A Simulation Study of Dynamic Wireless Power Transfer for EV Charging Versus Regenerative Braking in a Caribbean Island

Abstract

Dynamic wireless power transfer (DWPT) for electric vehicle (EV) charging is an emerging technology driven by the need to reduce current battery capacity limitations. DWPT has the potential to increase driving range as well as reduce charging time while managing battery related factors including weight, form factor and prohibitive costs. A novel integrated DWPT model for EV charging in Matlab/Simulink was developed to investigate three inductive power transfer (IPT) charging coil configurations: long loop, sectional loop and spaced loop at low, medium and high EV densities (number of EVs per km) in the Caribbean twin island Republic of Trinidad and Tobago. The Highway Fuel Economy Test (HWFET) driving cycle was applied. Simulations of regenerative braking and DWPT using three charging configurations at three levels of EV densities without regenerative braking were compared.
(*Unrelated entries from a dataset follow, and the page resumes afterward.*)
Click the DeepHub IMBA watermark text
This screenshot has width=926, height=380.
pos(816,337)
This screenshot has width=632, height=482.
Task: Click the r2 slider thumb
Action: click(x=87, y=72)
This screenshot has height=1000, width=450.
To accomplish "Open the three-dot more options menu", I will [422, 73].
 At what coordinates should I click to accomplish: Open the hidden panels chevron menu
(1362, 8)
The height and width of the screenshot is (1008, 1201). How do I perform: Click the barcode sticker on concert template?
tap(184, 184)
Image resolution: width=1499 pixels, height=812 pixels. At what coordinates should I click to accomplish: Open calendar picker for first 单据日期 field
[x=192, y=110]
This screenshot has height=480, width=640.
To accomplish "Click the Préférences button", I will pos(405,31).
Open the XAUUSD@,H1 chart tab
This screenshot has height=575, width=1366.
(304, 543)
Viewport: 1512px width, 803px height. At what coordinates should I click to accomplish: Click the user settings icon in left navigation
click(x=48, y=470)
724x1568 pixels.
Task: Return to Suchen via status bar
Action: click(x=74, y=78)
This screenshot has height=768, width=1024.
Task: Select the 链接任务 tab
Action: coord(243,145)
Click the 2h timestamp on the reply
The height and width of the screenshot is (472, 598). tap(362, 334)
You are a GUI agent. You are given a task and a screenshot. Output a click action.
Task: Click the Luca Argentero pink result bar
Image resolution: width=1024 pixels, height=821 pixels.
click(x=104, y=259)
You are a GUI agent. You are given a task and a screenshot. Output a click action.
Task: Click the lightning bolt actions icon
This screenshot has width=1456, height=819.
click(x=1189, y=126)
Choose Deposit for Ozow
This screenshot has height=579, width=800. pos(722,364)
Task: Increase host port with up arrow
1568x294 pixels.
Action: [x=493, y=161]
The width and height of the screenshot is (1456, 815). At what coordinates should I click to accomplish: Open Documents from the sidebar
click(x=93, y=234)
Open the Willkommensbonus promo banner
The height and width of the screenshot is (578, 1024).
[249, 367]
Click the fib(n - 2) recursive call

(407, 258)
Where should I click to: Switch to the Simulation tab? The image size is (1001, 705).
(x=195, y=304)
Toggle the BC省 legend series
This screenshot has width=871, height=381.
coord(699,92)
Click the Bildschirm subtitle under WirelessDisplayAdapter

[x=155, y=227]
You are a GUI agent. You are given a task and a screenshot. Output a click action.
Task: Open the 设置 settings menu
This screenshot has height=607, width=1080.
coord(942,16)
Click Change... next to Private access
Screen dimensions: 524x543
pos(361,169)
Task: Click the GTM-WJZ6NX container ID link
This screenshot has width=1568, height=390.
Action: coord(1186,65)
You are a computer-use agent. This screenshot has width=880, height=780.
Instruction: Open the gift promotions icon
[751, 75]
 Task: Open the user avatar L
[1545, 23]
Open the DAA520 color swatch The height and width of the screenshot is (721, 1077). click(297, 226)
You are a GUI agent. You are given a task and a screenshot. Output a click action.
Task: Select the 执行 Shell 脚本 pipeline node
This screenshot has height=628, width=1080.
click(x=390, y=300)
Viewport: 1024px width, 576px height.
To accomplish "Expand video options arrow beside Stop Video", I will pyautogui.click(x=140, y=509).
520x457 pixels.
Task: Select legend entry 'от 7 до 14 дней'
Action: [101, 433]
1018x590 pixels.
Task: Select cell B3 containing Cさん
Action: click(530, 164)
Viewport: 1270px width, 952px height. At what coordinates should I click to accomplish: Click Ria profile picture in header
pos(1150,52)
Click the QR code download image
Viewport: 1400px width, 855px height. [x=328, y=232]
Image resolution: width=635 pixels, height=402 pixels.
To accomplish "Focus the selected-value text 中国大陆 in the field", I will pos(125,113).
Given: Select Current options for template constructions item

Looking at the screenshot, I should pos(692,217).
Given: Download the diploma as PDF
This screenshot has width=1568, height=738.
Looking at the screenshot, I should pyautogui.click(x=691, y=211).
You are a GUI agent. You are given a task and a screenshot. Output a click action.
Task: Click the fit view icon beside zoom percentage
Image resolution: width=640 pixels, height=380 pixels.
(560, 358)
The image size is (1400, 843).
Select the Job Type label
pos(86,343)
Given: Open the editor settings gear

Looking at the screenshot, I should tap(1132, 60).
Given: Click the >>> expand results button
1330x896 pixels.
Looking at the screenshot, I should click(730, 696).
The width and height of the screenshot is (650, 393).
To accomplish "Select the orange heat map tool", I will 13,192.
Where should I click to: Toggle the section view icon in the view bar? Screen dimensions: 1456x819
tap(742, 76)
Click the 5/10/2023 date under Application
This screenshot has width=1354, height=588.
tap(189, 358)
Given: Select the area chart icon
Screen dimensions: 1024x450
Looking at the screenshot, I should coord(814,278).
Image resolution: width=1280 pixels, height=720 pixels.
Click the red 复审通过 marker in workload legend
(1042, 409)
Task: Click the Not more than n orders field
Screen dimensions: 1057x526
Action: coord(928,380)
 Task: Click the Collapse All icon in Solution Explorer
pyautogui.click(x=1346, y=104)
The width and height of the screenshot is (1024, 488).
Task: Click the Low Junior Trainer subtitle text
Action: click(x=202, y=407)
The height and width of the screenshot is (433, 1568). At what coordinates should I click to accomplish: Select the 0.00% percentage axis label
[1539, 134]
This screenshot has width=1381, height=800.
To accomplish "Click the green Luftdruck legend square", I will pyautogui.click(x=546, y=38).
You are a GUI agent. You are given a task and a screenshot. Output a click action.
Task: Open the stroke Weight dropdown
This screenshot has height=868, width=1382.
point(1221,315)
The results revealed that the sectional loop and long loop charging configurations offered the greatest benefits; the sectional loop allowed for a 280.1% and 13.1% increase in driving range and a 68.75% and 9.5% reduction in battery capacity for the low and medium EV density cases respectively while the long loop configuration allowed for a 43.2% increase in driving range and 27.5% reduction in battery capacity for the high EV density case.